Sarà sempre in fondo vero che la mente fa la mano e viceversa, come voleva Henri Focillon: ma grande sollievo di principio è stato il netto distacco metodico tra l’intendere e il manipolare che ha avviato Angela Maria Piga, scrittrice e autrice di saggi sull’arte visiva, sulla via di una atuomatica espressività che punta a liberare, e cioè rivela, il ‘potere immaginativo della materia’, secondo la metaforica versione di Gaston Bachelard.
Terracotta manipolata in molti che dipanano la loro forma dalle movenze originali del cavo orale, matrice di un modellato a tratti e pressioni conseguenti che ravvivano profili e volumi per la cattura della luce nello spazio quale attore primario del variabile effetto visivo delle tre dimensioni.
La scultura non è lingua morta fin che la mano cercherà di intendersela con la materia, affrontandone l’infinito e multiforme potere generativo. ‘Picchia e ripicchia la pietra puttana, guarda come si scaglia e ti sfavilla!’ diceva Papini nella sua preghiera a Michelangelo, invocandone la presenza in una Toscana che ormai senza di lui sembra deserta perché nessuno fa più guerra “ai massi e le montagne”.
Per analoga adesione emotiva, Angela Maria Piga, ha scoperto le sue ‘forme sconosciute’, affidandosi alla rabdomanzia di una manualità tutta rivolta a rivelare quella forma che l’argilla, sua materia prescelta, suggeriva.
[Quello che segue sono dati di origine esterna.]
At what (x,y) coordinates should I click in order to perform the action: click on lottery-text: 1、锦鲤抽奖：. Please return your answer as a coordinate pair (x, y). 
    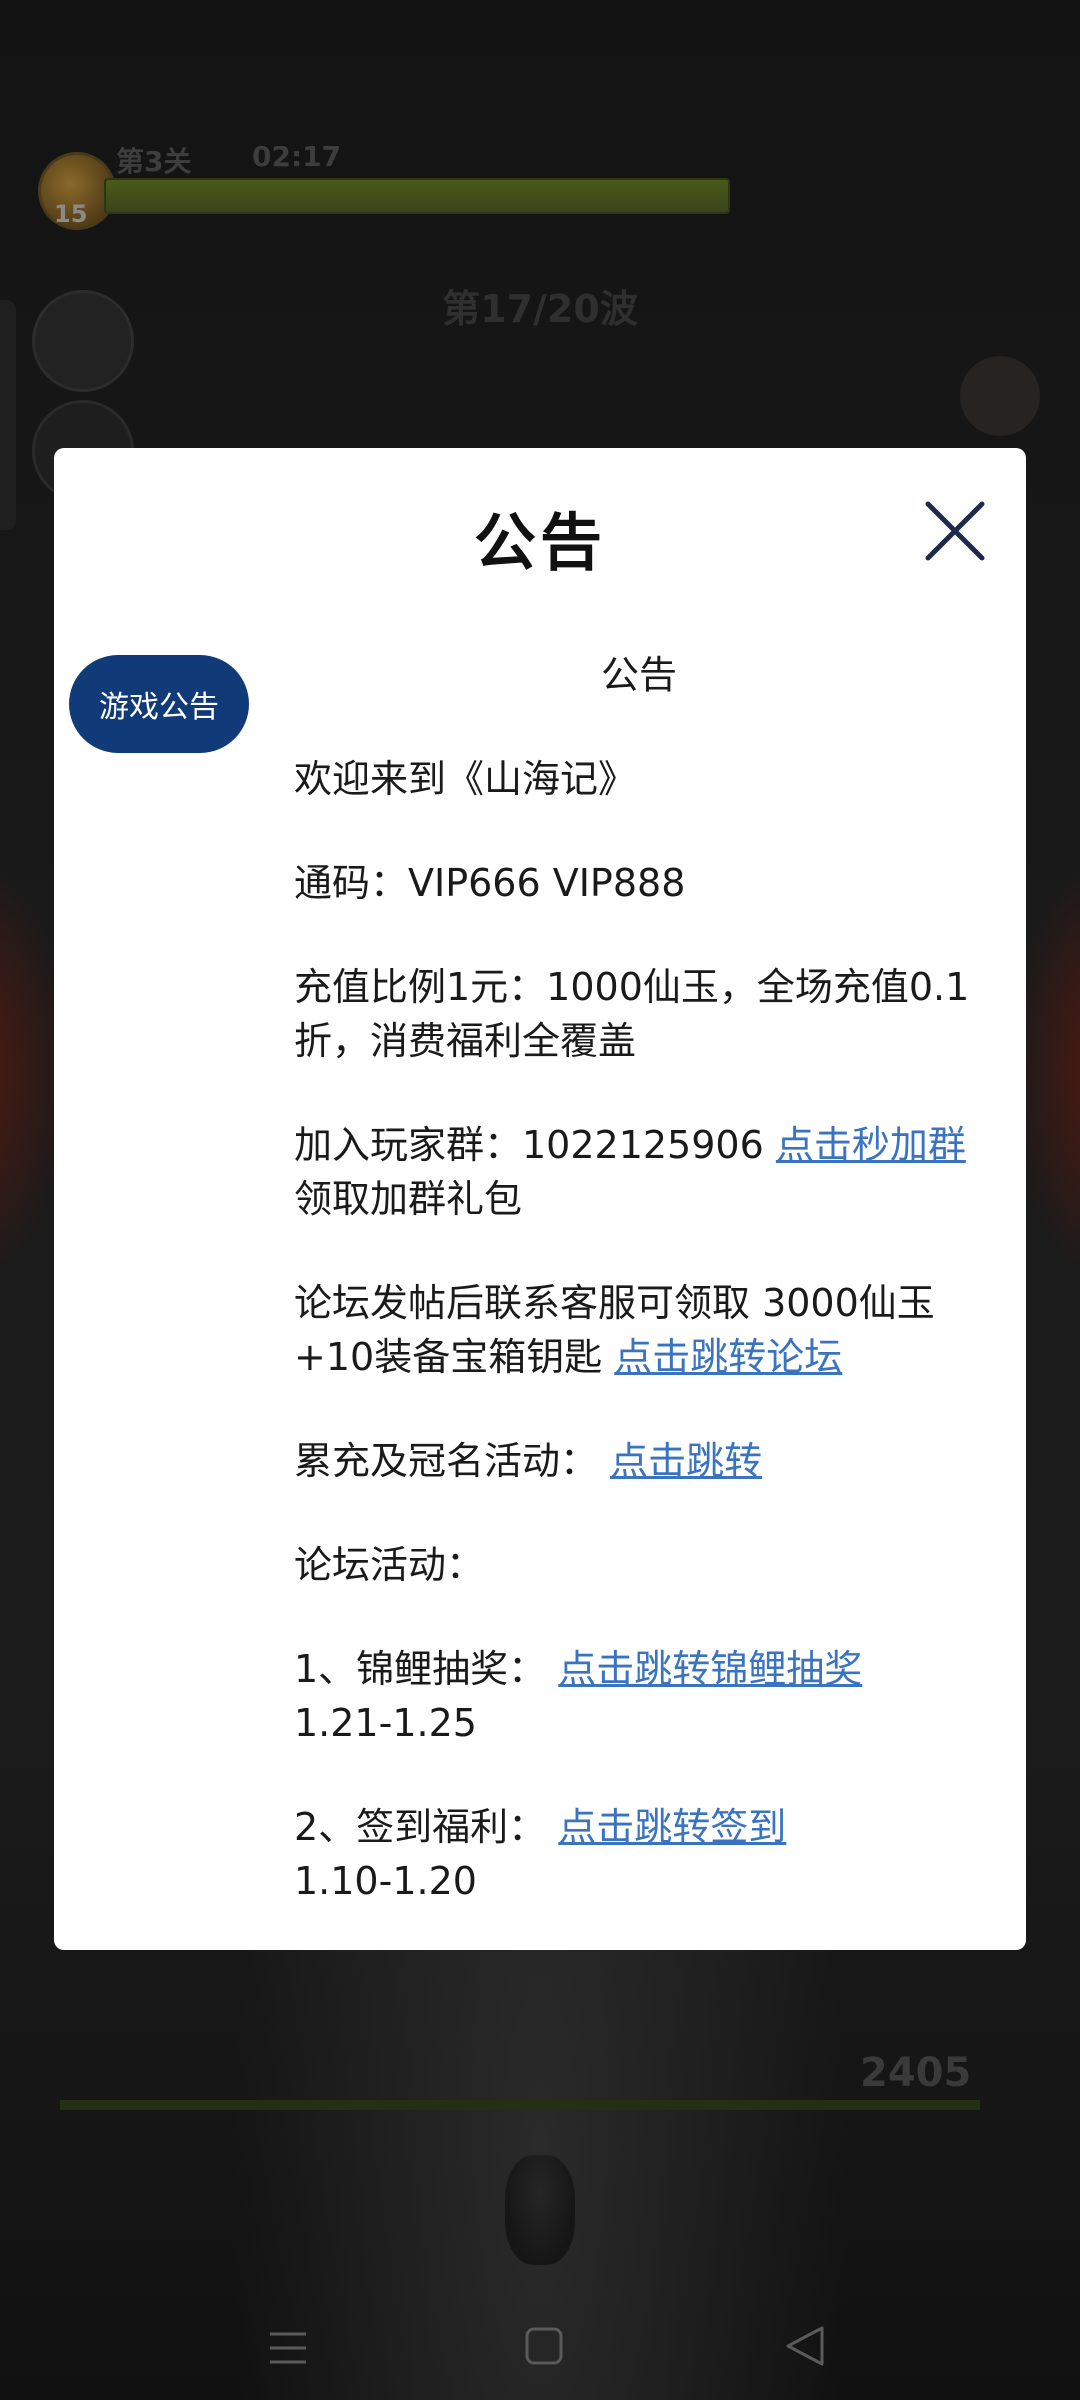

Ne sono emerse figure plurime di volti appartenenti ad un coro estatico e silente, volti contratti e pure misurati da un ritmo interno portatore di una sobria, essenziale eleganza.
La mostra, presentata da Marco Di Capua e aperta a Roma nella galleria di Daina Maja Titonel in Via di Monserrato, è una occasione da non perdere.